◆ **Excerpt**:

## BEGIN

Historical Geography

Early Empires

Between the 700s and the 1600s, several powerful empires evolved in or near the Sahel. The most powerful included Ghana (700 – 1070), Mali (1230 – 1430), and Songhai (1460 – 1590). These states prospered by controlling trade across the Sahara, shipping tropical products like timber, gold, and ivory to the north, and by shipping subtropical products like grain and salt to the south. This lucrative trade would begin to collapse in the 1600s, when European ships undercut the economic viability of the Saharan trade routes.

Colonization

By the mid-1400s, Portuguese ships were exploring the west coast of Africa. Portugal’s government, wanting to undercut the Ottoman Empire’s chokehold on trade between Europe and Asia, was attempting to establish sea routes around Africa to India and China. In the process, they built outposts along Africa’s west coast, and established trade with Africans. Some of the coastal areas along the Gulf Guinea still bear the name given to them by Portuguese merchants, based on what they were buying and selling there – the Gold Coast, the Ivory Coast, the Pepper Coast, the Grain Coast, and the Slave Coast.

The slave trade did exist in Africa prior to the involvement in of Europeans – a fact cited for centuries by European and American historians to justify one of the most shameful chapters in their collective histories. And, indeed, African prisoners of war and their descendants were often forced into servitude, and had been for centuries. That said, the European practice of trading enslaved Africans would become far more brutal and widespread than the African slave trade. European traders treated slaves less like servants and more like commodities, often thinking no more of separating husbands and wives, or parents and children, than they would think of separating domesticated animals from their mates and offspring.

## END

◆ **Goal of the exercise**:
Write the next part of the historical geography passage, picking up right after its final sentence. The lines after this point come from a separate source.

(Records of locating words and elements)
## BEGIN

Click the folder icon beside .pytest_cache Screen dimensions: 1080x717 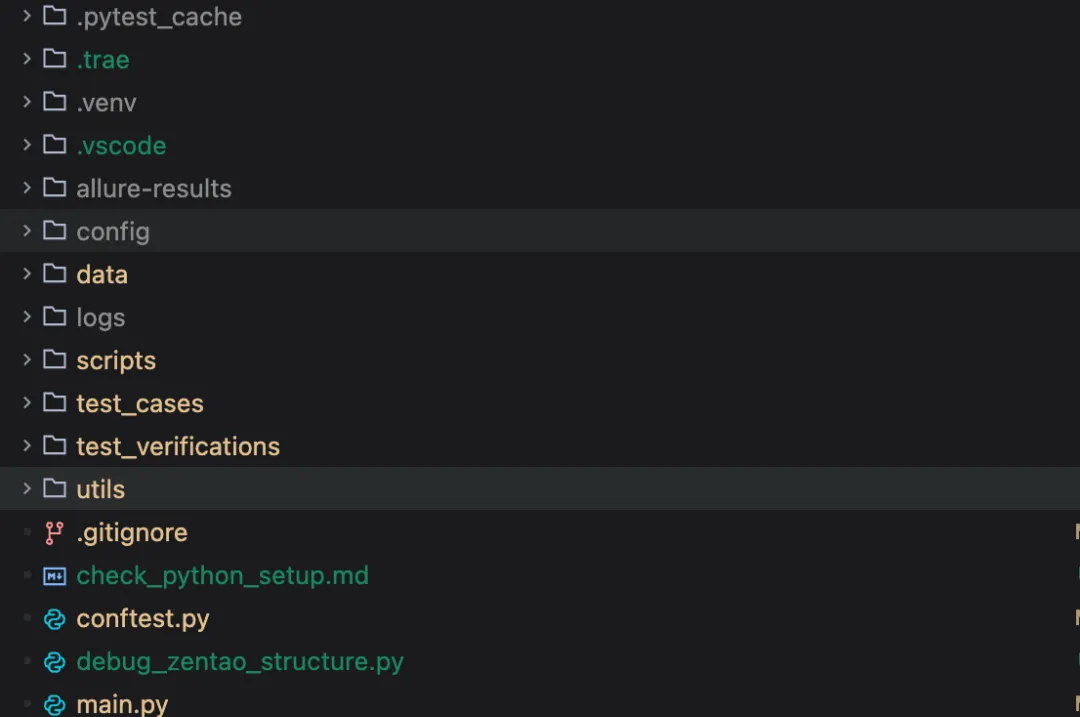point(54,17)
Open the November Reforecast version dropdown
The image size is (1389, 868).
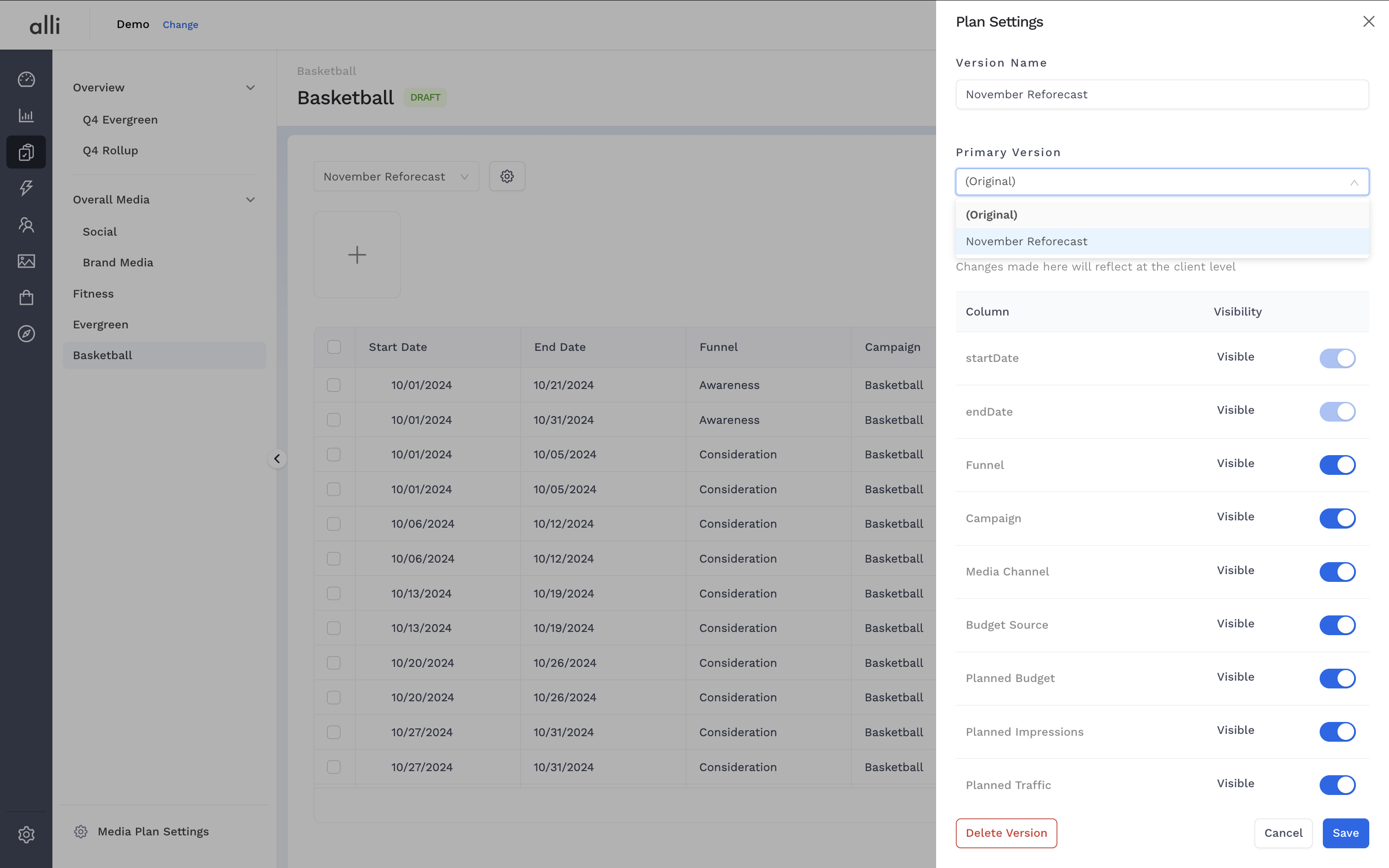(396, 176)
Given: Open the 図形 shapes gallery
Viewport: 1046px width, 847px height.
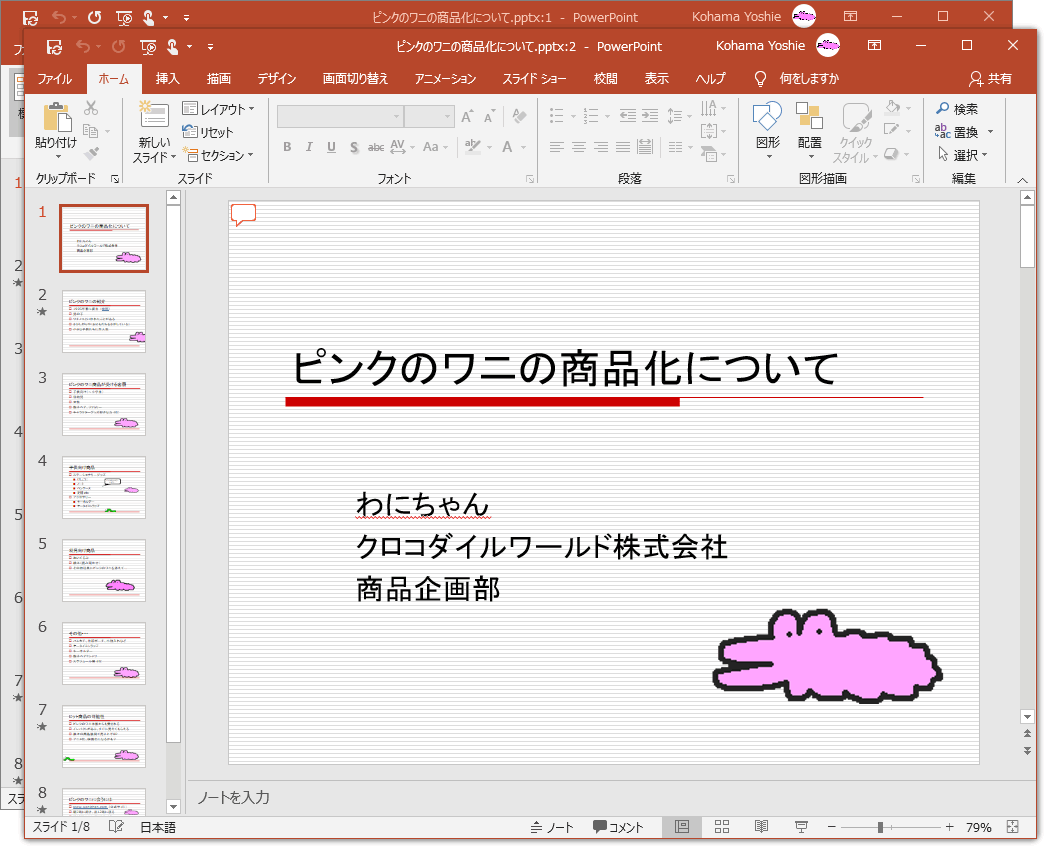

## END

◆ **Answer below**:
The slave trade was deeply intertwined with the colonization of the Americas. Although some slaves were sold in Europe and Asia, the vast majority were destined for plantations in Brazil, the Caribbean, and what was to become the southern United States. It was part of a self-perpetuating economic system known as triangular trade. Slaves would be shipped to the Americas to harvest raw materials, mostly agricultural products such as coffee, tobacco, or cotton. These commodities were then shipped back across the Atlantic to be sold to European merchants. Some of the proceeds from the sale of the raw materials would then be returned to Africa to purchase more slaves. In short, more slaves meant bigger harvests, bigger harvests meant more profits, and more profits meant more slaves. Between the 1500s and the 1800s, some 12 million enslaved humans were sent from Africa to the Americas. More than 25% of them died in transit, and the survivors were often subject to unspeakable brutality on American plantations.

The slave trade also set in motion the process of colonization. By the 1600s, the Dutch, British, and French had joined the Portuguese in establishing outposts along the Africa’s Atlantic coast, trading with Africans for slaves, gold, and ivory. The Dutch also established a colony along Africa’s southern coast to supply ships sailing to Indonesia (and would eventually become the settler colony of South Africa).

European colonization would largely be limited to coastal areas for the next two centuries. European explorers of Africa’s interior had difficulty navigating the continent’s wild rivers, vast deserts, and dense forests. Many expeditions simply never returned, killed by hostile armies or by malaria. The push to the interior accelerated in the 1850s after the discovery of quinine as protection against malaria. The French began to move inland along the Senegal River, Britain established control over the Gold Coast (modern Ghana), and Belgium established control over the Congo Basin. By the 1880s, European armies were equipped with the Maxim gun – an early machine gun – and African armies could, for the most part, no longer resist invasion.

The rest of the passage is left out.